[Texte à lire]:
────────────────────
Une lettre de Guizot au baron de Barante, — écho de son cœur « à la fois trop plein et trop fermé » — nous trace un émouvant tableau de la mort de Mme de Liéven[1]. « La nuit du dimanche au lundi fut pénible ; point de force pour expectorer. Tout le mal a été là. Le lundi matin, je la trouvai bien plus faible et bien plus altérée encore, mais toujours également sereine, parlant très peu, mais s’occupant des plus petites choses, y compris le menu du dîner pour son neveu Benkendorf et sa nièce, arrivés la veille de Stuttgard. Vers midi, elle dit à Oliffe (son médecin) : « Si je ne mourrais pas cette fois, ce serait dommage ; je me sens bien prête. » Le soir, vers dix heures, elle me fit signe d’approcher et me dit : « J’étouffe… mon éventail ! » Je le lui donnai, elle essaya de s’éventer elle-même. On lui posa un sinapisme sur la poitrine. Quand elle commença à le sentir, elle fit signe qu’elle voulait écrire. On lui donna son crayon et du papier. Elle écrivit très lisiblement : « How long must it remain ?[2]. » Et quelques momens après, elle me dit : « Allez-vous-en, allez-vous-en tous, je veux dormir. » Nous sortîmes, son Mis, son neveu et moi. Au bout d’une heure on vint me chercher. Elle n’était plus. Je suis convaincu qu’elle s’était vue mourir et qu’elle n’avait pas voulu que nous la vissions mourir.
────────────────────
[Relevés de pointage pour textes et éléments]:
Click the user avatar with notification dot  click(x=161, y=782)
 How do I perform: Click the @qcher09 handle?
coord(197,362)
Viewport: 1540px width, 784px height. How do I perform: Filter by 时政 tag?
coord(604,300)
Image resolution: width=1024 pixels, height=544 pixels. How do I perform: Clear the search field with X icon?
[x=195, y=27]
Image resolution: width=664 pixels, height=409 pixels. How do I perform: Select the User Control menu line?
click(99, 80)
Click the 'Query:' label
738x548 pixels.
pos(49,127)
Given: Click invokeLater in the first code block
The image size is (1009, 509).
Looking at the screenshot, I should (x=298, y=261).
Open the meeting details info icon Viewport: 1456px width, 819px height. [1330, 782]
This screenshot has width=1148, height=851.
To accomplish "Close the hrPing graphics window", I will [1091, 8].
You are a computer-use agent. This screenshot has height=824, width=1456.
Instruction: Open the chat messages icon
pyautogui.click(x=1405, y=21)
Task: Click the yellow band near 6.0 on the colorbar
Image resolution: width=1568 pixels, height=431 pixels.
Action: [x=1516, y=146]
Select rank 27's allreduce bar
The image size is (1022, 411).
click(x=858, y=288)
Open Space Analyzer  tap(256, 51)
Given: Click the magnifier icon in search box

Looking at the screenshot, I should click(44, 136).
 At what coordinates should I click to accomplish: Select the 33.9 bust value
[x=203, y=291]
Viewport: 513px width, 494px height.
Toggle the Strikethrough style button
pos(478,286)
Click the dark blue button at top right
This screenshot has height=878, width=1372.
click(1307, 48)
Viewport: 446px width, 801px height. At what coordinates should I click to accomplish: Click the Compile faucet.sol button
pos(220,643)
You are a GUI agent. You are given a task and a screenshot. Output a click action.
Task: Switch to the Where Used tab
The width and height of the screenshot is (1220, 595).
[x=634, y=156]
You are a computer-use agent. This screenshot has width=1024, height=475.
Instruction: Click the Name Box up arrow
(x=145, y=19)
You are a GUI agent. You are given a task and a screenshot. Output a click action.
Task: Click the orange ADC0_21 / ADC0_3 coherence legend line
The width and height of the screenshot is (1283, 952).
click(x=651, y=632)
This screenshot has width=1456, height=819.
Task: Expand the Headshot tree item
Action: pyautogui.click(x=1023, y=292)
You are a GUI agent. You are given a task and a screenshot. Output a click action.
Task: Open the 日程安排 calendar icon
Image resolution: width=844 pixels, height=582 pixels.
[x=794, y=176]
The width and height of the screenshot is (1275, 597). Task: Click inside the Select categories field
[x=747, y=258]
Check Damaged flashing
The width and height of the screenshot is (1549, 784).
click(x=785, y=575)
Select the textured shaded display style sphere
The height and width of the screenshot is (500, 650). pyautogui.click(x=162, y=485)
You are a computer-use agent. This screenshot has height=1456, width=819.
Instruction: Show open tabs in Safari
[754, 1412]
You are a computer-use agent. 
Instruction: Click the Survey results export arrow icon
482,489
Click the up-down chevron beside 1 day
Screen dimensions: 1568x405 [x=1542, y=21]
────────────────────
[Travail demandé]:
1. Relevez toutes les personnes désignées par leur nom propre dans le récit de la mort de Mme de Liéven.
2. Traduisez en anglais la phrase suivante, tirée du récit de la mort de Mme de Liéven : « Au bout d’une heure on vint me chercher. »
3. Poursuivez le récit de la mort de Mme de Liéven à la suite de sa dernière phrase.

[Liste des réponses]:
1. Guizot, le baron de Barante, Mme de Liéven, Benkendorf, Oliffe

2. After an hour, someone came to fetch me.

3.
« Une heure après sa mort, son fils me remit une lettre d’elle écrite et cachetée la veille au soir, au crayon : « Je vous remercie des vingt années d’affection et de bonheur. Ne m’oubliez pas. Adieu, adieu. Ne refusez pas ma voiture le soir. » Son testament a contenu le commentaire de ces derniers mots. Elle me disait souvent : « Je ne regrette point que vous ne soyez point riche, cela me plaît. Mais, je ne me résigne pas à ce que vous n’ayez pas une voiture. » Elle m’a légué 8 000 francs de rente viagère, une voiture.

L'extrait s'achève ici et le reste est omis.